Promptfoo generates context-specific attacks using AI rather than static libraries, includes a web UI, and maps findings to OWASP, NIST, and EU AI Act compliance categories. Worth running as a baseline scanner.

mcp-scan (Cisco, open-source) is purpose-built for scanning MCP server tool descriptions for supply chain poisoning. If your agent uses MCP servers, add this to the pipeline.

No single tool covers the full agentic attack surface. A practical starting point: Promptfoo for breadth across OWASP ASI categories, PyRIT for targeted multi-turn campaigns against specific high-priority tools, and mcp-scan if MCP servers are in scope.

Continuous Practice, Not a One-Time Gate

NIST's large-scale competition found that every single frontier model was successfully attacked — attack success rate did not correlate with model capability. More pointed: 12 published defenses against prompt injection and jailbreaking, when re-examined with adaptive attacks that iteratively refined their approach, showed attack success rates above 90% for most defenses that had originally claimed near-zero attack success. Defenses degrade against adaptive adversaries.

This makes one-time pre-release red-teaming insufficient. New model versions change behavior. New tools added to the agent create new attack surfaces. The threat landscape shifts.
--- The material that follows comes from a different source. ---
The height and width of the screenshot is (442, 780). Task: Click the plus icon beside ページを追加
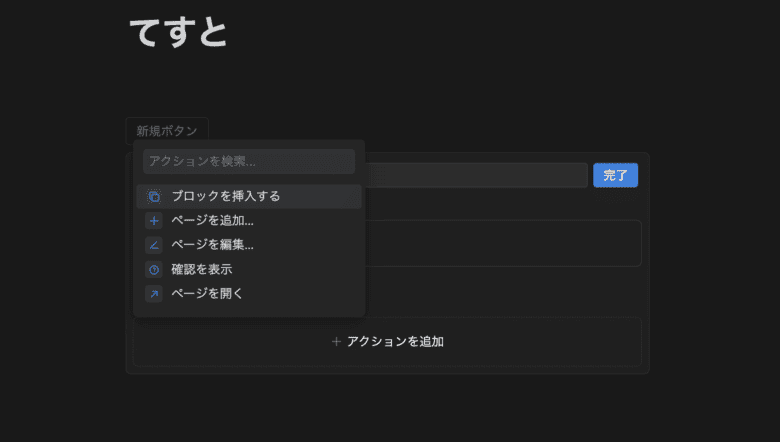[x=154, y=220]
The EU AI Act (full compliance required August 2026) mandates adversarial testing for high-risk AI systems as an ongoing obligation, not a checkbox.

Practically, this means integrating red-team coverage into CI/CD. Automated scans on every agent change. Scheduled full-depth exercises before major capability additions. A feedback loop where findings from production anomalies feed back into the red-team scope.

The most important organizational shift: treat red-teaming as an engineering discipline that produces artifacts — inventories, threat models, per-task success rates, reproducible attack traces — not as a narrative summary of things that went wrong. That rigor is what lets you measure whether defenses are actually improving.

The goal is not to prove that an agent is safe. It's to find the failure modes before your users do.